··· QUOTED TEXT

Scolari Quits (2 Viewers)

Dj Juve

Senior Member
Jul 12, 2002
RIO DE JANEIRO, Aug 9 (Reuters) - Brazil coach Luiz Felipe Scolari, who led his country to their fifth World Cup win in June, resigned on Friday and said he wanted to coach in Europe.

The man known as Big Phil, who has collected titles throughout his successful though often controversial career, then promised that any club which employed him would be rewarded with victories.

'I would like to work in Europe, it's one of my targets,' he said.

'I want to say that any club which hires me will become winners,' he told a news conference. 'And if they are already winners, then they will win even more.'

Scolari, who performed an astonishing transformation on the side he took charge of 14 months ago, said he wanted to dedicate more time to his family.

Scolari took over with Brazil at one of the lowest ebbs in their history and led them to the sport's most coveted prize in little over a year.

In his early days, he had a reputation for being an exponent of the game's ugly side but by the World Cup he was recognised as a cunning, pragmatic coach who made the most of Brazil's natural talent.

Scolari was at pains to point out that money had not been an object.

'In all these 14 months, myself and the president have only talked about money once,' he said.

······
··· DATASET EXTRACT

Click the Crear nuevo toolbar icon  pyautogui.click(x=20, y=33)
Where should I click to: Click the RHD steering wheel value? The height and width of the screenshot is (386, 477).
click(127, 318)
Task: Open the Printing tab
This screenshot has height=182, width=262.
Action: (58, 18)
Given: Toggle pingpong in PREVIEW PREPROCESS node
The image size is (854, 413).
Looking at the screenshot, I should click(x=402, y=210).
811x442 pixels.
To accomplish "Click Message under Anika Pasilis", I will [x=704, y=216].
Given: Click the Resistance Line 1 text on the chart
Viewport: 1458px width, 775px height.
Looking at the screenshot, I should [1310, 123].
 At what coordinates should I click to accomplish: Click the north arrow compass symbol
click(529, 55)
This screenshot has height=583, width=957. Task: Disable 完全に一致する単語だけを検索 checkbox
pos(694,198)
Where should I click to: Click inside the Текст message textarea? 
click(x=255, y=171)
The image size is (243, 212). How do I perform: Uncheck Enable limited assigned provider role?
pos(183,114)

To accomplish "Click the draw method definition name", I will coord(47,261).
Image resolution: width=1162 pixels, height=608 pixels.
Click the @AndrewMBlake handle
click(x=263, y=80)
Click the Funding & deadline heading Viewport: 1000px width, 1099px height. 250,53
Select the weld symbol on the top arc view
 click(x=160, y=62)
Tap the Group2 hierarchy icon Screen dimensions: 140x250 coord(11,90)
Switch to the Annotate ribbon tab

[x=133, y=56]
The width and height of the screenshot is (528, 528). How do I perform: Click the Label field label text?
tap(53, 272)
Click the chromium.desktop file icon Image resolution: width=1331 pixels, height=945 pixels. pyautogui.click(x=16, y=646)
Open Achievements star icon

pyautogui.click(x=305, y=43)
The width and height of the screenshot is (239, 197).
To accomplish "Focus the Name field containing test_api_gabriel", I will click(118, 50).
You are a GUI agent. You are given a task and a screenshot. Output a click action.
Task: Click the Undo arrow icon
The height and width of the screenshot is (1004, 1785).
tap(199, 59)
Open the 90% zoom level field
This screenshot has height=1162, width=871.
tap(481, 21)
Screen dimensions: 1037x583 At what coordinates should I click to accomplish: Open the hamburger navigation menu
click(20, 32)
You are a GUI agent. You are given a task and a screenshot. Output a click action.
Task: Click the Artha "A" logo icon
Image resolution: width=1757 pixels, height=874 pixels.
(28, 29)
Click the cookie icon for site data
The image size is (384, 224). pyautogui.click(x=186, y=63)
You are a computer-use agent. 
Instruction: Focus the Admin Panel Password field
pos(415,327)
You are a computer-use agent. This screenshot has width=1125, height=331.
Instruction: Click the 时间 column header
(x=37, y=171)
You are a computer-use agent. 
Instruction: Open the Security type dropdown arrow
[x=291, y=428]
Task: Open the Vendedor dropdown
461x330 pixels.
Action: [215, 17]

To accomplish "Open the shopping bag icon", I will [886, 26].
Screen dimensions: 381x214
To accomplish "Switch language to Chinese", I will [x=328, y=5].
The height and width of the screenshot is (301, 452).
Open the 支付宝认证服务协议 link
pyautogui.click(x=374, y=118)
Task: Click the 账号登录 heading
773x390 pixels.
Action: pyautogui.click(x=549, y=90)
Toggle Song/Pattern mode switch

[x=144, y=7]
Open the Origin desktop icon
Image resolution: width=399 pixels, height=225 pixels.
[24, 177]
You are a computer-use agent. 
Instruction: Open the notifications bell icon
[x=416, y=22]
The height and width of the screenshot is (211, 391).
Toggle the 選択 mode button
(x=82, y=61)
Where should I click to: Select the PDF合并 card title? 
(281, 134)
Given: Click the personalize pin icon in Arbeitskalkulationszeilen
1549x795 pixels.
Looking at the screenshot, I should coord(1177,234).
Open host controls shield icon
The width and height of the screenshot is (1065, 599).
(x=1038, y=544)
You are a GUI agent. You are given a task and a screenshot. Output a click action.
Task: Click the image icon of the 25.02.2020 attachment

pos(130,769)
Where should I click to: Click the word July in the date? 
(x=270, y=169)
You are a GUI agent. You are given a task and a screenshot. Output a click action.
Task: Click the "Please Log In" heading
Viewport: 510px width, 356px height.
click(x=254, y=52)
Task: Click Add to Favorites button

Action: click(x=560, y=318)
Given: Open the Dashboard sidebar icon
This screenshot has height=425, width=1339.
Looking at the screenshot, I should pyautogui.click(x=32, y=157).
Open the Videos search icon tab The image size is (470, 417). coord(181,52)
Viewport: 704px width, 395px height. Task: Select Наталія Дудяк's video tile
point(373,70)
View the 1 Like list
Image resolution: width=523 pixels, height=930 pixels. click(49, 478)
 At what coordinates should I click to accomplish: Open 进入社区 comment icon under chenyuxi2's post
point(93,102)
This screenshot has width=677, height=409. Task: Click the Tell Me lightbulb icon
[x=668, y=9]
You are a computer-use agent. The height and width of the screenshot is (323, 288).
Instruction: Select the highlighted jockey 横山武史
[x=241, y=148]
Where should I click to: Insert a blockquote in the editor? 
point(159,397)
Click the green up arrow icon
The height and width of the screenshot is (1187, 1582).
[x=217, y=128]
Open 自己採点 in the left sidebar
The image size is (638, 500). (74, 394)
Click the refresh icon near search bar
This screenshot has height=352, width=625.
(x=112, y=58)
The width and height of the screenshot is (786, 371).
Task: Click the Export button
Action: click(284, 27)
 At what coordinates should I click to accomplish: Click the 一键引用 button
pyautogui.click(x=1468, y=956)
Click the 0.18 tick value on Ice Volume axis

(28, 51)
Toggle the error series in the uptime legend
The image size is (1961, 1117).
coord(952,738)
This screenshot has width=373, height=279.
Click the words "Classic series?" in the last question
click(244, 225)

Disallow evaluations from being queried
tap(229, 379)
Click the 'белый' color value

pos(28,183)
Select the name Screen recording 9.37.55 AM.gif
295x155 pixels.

······

* [WHAT THE EXERCISE ASKS]: According to the report on Scolari's resignation, how long before his resignation had Scolari taken charge of the Brazil side?

* [RESULT BELOW]: 14 months